|
- # Created on 2018/12
- # Author: Kaituo XU
- """
- Logic:
- 1. AudioDataLoader generate a minibatch from AudioDataset, the size of this
- minibatch is AudioDataLoader's batchsize. For now, we always set
- AudioDataLoader's batchsize as 1. The real minibatch size we care about is
- set in AudioDataset's __init__(...). So actually, we generate the
- information of one minibatch in AudioDataset.
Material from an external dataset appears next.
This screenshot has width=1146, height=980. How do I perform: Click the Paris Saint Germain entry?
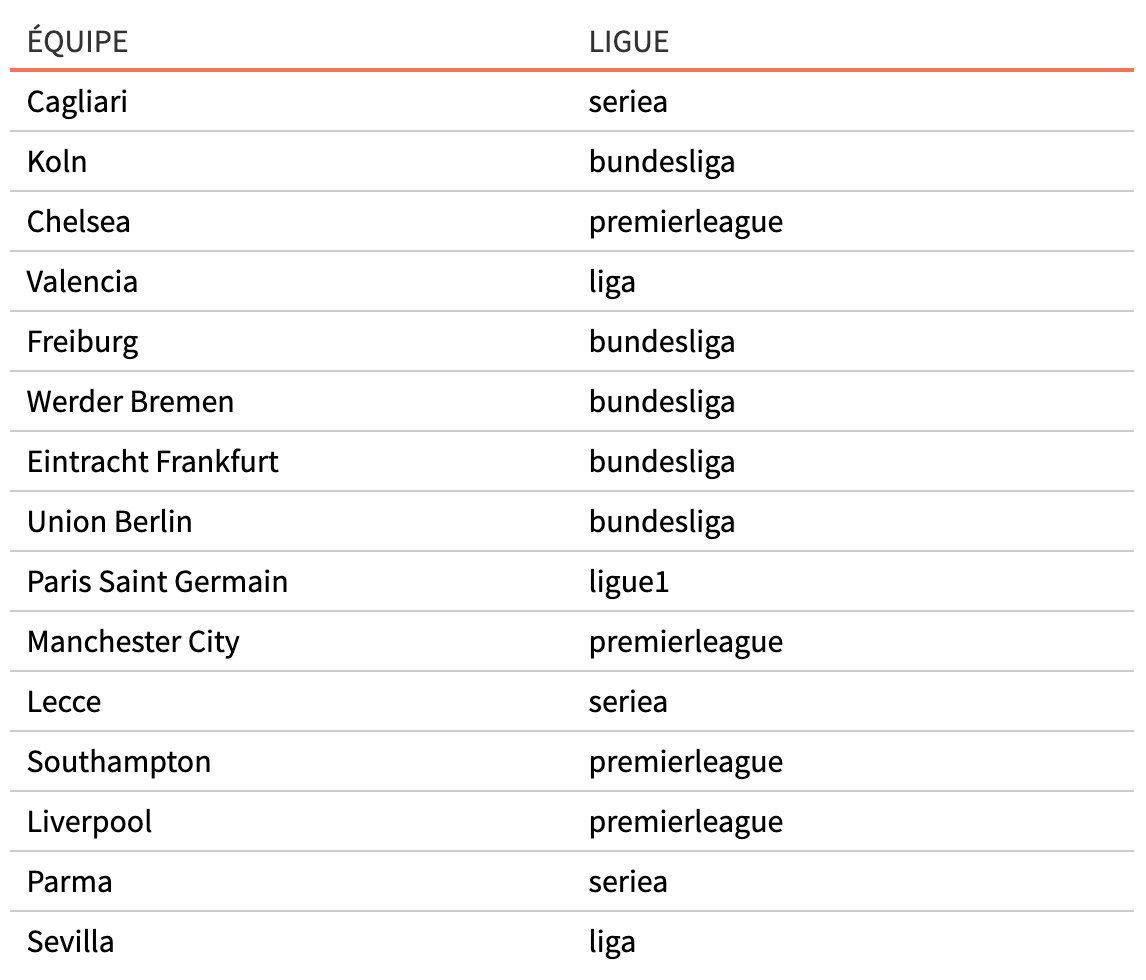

- 2. After AudioDataLoader getting one minibatch from AudioDataset,
- AudioDataLoader calls its collate_fn(batch) to process this minibatch.
-
- Input:
- Mixtured WJS0 tr, cv and tt path
- Output:
- One batch at a time.
- Each inputs's shape is B x T
- Each targets's shape is B x C x T
- """
-
- import json
- import math
- import os
-
- import numpy as np
- import torch
- import torch.utils.data as data
-
- import librosa
-
-
- class AudioDataset(data.Dataset):
-
- def __init__(self, json_dir, batch_size, sample_rate=8000, segment=4.0, cv_maxlen=8.0):
- """
- Args:
- json_dir: directory including mix.json, s1.json and s2.json
- segment: duration of audio segment, when set to -1, use full audio
-
- xxx_infos is a list and each item is a tuple (wav_file, #samples)
- """
- super(AudioDataset, self).__init__()
- mix_json = os.path.join(json_dir, 'mix.json')
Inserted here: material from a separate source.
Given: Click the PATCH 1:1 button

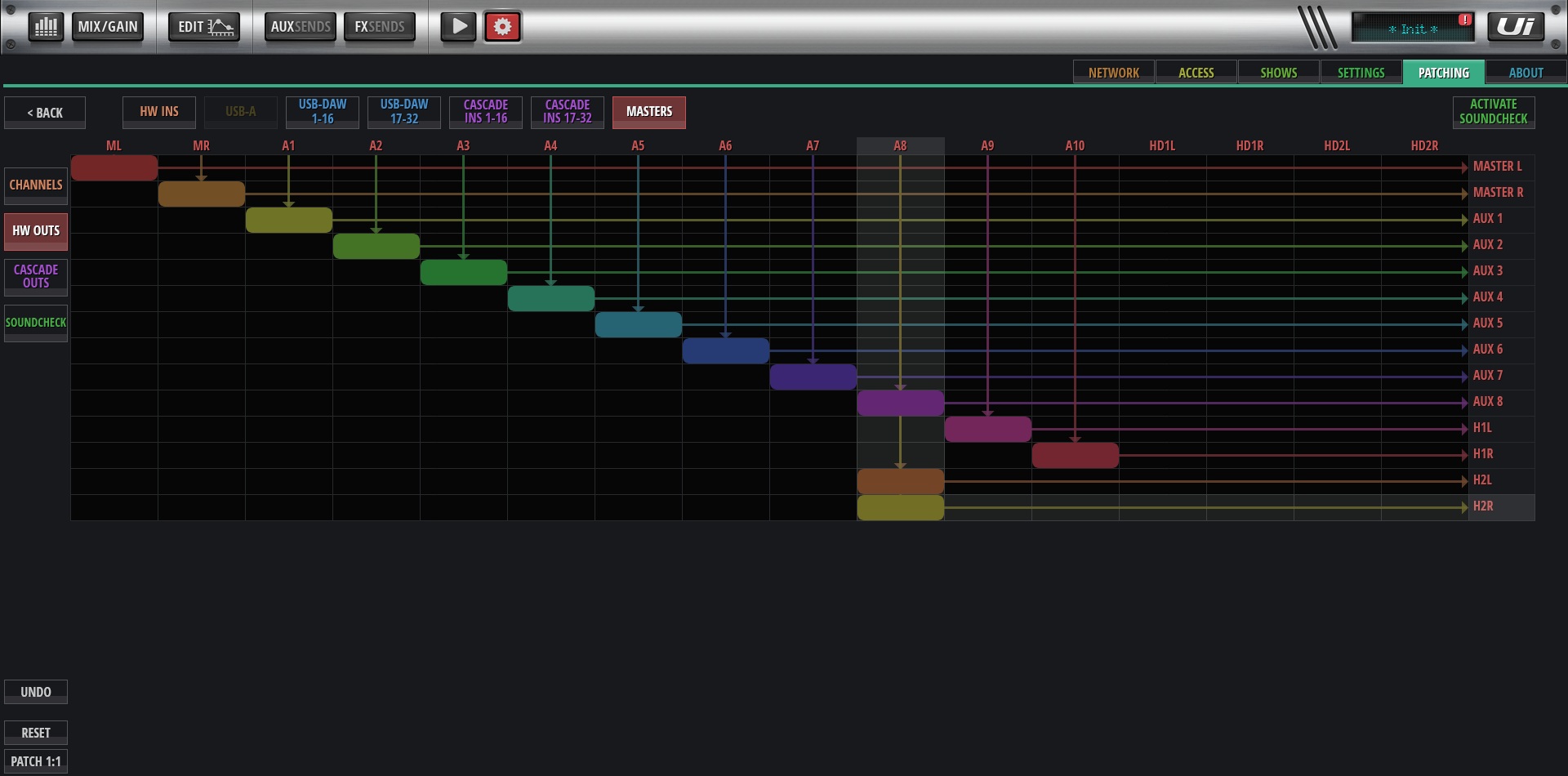Looking at the screenshot, I should 36,761.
- s1_json = os.path.join(json_dir, 's1.json')
- s2_json = os.path.join(json_dir, 's2.json')
- with open(mix_json, 'r') as f:
- mix_infos = json.load(f)
- with open(s1_json, 'r') as f:
- s1_infos = json.load(f)
- with open(s2_json, 'r') as f:
- s2_infos = json.load(f)
- # sort it by #samples (impl bucket)
- def sort(infos): return sorted(
- infos, key=lambda info: int(info[1]), reverse=True)
- sorted_mix_infos = sort(mix_infos)
- sorted_s1_infos = sort(s1_infos)
- sorted_s2_infos = sort(s2_infos)
- if segment >= 0.0:
- # segment length and count dropped utts
- segment_len = int(segment * sample_rate) # 4s * 8000/s = 32000 samples
- drop_utt, drop_len = 0, 0
- for _, sample in sorted_mix_infos:
- if sample < segment_len:
- drop_utt += 1
- drop_len += sample
- print("Drop {} utts({:.2f} h) which is short than {} samples".format(
- drop_utt, drop_len/sample_rate/36000, segment_len))
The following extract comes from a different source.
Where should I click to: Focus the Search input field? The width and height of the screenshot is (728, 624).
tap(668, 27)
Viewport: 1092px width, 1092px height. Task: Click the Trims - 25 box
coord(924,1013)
- # generate minibach infomations
- minibatch = []
- start = 0
- while True:
- num_segments = 0
- end = start
- part_mix, part_s1, part_s2 = [], [], []
- while num_segments < batch_size and end < len(sorted_mix_infos):
- utt_len = int(sorted_mix_infos[end][1])
- if utt_len >= segment_len: # skip too short utt
- num_segments += math.ceil(utt_len / segment_len)
- # Ensure num_segments is less than batch_size
- if num_segments > batch_size:
- # if num_segments of 1st audio > batch_size, skip it
- if start == end: end += 1
- break
- part_mix.append(sorted_mix_infos[end])
- part_s1.append(sorted_s1_infos[end])
- part_s2.append(sorted_s2_infos[end])
- end += 1
- if len(part_mix) > 0:
- minibatch.append([part_mix, part_s1, part_s2,
- sample_rate, segment_len])
- if end == len(sorted_mix_infos):
- break
- start = end
- self.minibatch = minibatch
- else: # Load full utterance but not segment
- # generate minibach infomations
- minibatch = []
- start = 0
- while True:
- end = min(len(sorted_mix_infos), start + batch_size)
- # Skip long audio to avoid out-of-memory issue
- if int(sorted_mix_infos[start][1]) > cv_maxlen * sample_rate:
- start = end
- continue
- minibatch.append([sorted_mix_infos[start:end],
- sorted_s1_infos[start:end],
- sorted_s2_infos[start:end],
- sample_rate, segment])
- if end == len(sorted_mix_infos):
- break
- start = end
- self.minibatch = minibatch
-
- def __getitem__(self, index):
- return self.minibatch[index]
-
- def __len__(self):
- return len(self.minibatch)
-
-
- class AudioDataLoader(data.DataLoader):
- """
- NOTE: just use batchsize=1 here, so drop_last=True makes no sense here.
- """
-
- def __init__(self, *args, **kwargs):
- super(AudioDataLoader, self).__init__(*args, **kwargs)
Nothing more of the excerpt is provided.